Одесский еврей, папа работал на кондитерской фабрике, мама не имела даже начального образования, читал запоем, папа ругался, мама поощряла. В 16 лет в обмен на уроки дочери букиниста получил от ее папы полный комплект "Аполлона", в 17 на первые полученные 10 рублей купил два рисунка Бориса Григорьева. Папа сдался и из ящика от консервов сделал книжную полку. В 18 Зильберштейн со своей "коллекцией" переезжает в Ленинград, входит в круг пушкинистов, начинает печататься. С этого момента его дар собирателя концентрируется на трех объектах: на людях, на произведениях искусства и на документах.
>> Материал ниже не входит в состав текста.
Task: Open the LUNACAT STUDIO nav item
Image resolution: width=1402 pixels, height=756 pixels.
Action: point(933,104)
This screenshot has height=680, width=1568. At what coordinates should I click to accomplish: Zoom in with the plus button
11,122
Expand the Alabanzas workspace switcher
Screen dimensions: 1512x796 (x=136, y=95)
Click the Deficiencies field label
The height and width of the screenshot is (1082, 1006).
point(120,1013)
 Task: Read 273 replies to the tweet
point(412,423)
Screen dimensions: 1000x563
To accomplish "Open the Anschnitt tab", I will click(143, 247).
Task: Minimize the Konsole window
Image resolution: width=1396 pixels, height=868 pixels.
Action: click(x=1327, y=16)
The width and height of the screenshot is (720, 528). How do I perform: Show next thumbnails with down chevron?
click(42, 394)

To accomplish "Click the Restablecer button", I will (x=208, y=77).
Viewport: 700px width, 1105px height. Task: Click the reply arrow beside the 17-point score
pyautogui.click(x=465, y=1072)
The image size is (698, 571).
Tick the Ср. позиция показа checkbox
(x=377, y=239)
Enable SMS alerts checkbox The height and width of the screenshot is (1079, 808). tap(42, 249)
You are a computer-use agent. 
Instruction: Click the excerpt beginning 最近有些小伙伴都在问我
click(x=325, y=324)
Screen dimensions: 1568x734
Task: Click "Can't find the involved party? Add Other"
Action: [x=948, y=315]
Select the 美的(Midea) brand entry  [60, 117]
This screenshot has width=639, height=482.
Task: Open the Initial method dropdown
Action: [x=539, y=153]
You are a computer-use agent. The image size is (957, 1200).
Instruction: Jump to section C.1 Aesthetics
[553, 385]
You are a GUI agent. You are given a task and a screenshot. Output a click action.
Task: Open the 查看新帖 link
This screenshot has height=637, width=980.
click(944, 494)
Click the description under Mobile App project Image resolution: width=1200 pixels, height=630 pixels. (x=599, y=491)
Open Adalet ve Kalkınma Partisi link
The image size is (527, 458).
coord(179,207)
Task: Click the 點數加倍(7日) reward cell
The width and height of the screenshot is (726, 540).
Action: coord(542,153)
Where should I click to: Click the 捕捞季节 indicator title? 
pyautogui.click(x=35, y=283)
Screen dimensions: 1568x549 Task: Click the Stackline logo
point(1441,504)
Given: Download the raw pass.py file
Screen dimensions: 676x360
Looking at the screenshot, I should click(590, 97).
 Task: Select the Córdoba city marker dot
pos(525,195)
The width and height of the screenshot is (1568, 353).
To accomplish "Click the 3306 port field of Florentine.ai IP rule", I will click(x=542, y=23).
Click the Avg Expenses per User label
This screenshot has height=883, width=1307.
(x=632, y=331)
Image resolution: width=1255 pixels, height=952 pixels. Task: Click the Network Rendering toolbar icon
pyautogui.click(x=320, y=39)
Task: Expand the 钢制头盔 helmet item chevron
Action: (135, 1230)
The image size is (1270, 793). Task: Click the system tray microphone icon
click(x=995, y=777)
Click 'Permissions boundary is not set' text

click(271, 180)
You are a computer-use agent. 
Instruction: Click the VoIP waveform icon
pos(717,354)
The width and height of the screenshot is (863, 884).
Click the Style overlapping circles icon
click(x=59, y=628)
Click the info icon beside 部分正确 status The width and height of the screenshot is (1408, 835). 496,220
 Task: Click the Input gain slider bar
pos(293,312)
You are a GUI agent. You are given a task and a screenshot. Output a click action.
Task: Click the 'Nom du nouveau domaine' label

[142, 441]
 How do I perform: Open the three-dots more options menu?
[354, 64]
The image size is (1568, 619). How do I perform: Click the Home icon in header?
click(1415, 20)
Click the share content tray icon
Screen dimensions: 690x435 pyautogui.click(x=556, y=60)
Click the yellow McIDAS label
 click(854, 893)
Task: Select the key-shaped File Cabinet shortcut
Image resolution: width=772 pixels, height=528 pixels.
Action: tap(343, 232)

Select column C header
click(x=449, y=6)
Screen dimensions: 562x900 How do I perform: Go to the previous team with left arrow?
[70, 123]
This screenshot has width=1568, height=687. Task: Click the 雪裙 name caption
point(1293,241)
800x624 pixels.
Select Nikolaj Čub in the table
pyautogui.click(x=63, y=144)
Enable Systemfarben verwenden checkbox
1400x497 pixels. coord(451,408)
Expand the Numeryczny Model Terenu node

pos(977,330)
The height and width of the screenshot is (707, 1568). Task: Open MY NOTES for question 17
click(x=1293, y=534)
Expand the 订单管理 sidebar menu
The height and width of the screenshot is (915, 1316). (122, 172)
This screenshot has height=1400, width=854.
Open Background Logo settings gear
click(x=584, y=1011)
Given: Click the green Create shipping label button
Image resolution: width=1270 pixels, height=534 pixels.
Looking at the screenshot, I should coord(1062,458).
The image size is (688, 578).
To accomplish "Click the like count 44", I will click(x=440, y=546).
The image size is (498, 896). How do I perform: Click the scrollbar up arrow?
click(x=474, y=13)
Из страсти к искусству выросла его знаменитая коллекция, ставшая основой для Музея личных коллекций ГМИИ. Из страсти к документам — "Литнаследство". Из умения находить людей сложилась идеальная схема взаимодействия с властью — сложнейшая система покровителей, которой он прикрывал свое главное детище. В 1931-м он пришел к Михаилу Кольцову и уговорил его издавать под крышей издательства "Жургаз" литературно-исторический журнал. Неприятности начались с первого же номера. Рассказывает глава сегодняшнего "Литнаследства" Александр Галушкин: "Из большей части тиража по решению ЦК ВКП(б) была выдрана публикация по истории раннего марксизма в России. Еще через несколько номеров были опубликованы малоизвестные выступления Ленина по газетным отчетам 1917-1919 годов. Газеты были эсеровские — номер изъяли, а в решении ЦК было рекомендовано "Литнаследству" заниматься своим делом — то есть литературой".
Изъятий, запретов, замен будет еще много. Зильберштейн маневрировал, хитрил, исхитрялся. Ходил по начальству — не помогала Академия наук, шел в ЦК КПСС. Иногда пробить не удавалось совсем (канули идеи ахматовского, цветаевского, замятинского томов), иногда начальники тянули (тридцать лет мариновались блоковские тома), иногда разражались дикие скандалы (из-за публикации писем Маяковского к Лиле Брик сестра поэта писала кляузы в ЦК). Зильберштейн выворачивался. Сам не сел (хотя ходил по краю), но отсидевшим Юлиану Оксману и Сергею Дурылину давал работу.
Он не был святым, скорее — скупым рыцарем. Его страсти собирательства (а погоня за материалами для "Литнаследства", конечно, была сродни его же личному коллекционированию) хватило на то, чтобы с туберкулезом и диабетом дожить до 80 с лишним лет и ни на минуту не останавливаться. Он предпочитал ходить в неснашиваемой шинели, в 70-х его видели в костюмах, сшитых явно до войны, он был скуп, но бесконечно (и взаимно) любим женщинами. Зильберштейну многим обязаны сразу две гуманитарные науки — филология и искусствоведение. Первая сегодня отдает дань уважения — и тем, что помнит, и тем, что "Литнаследство" живо и живет, планку не снижая.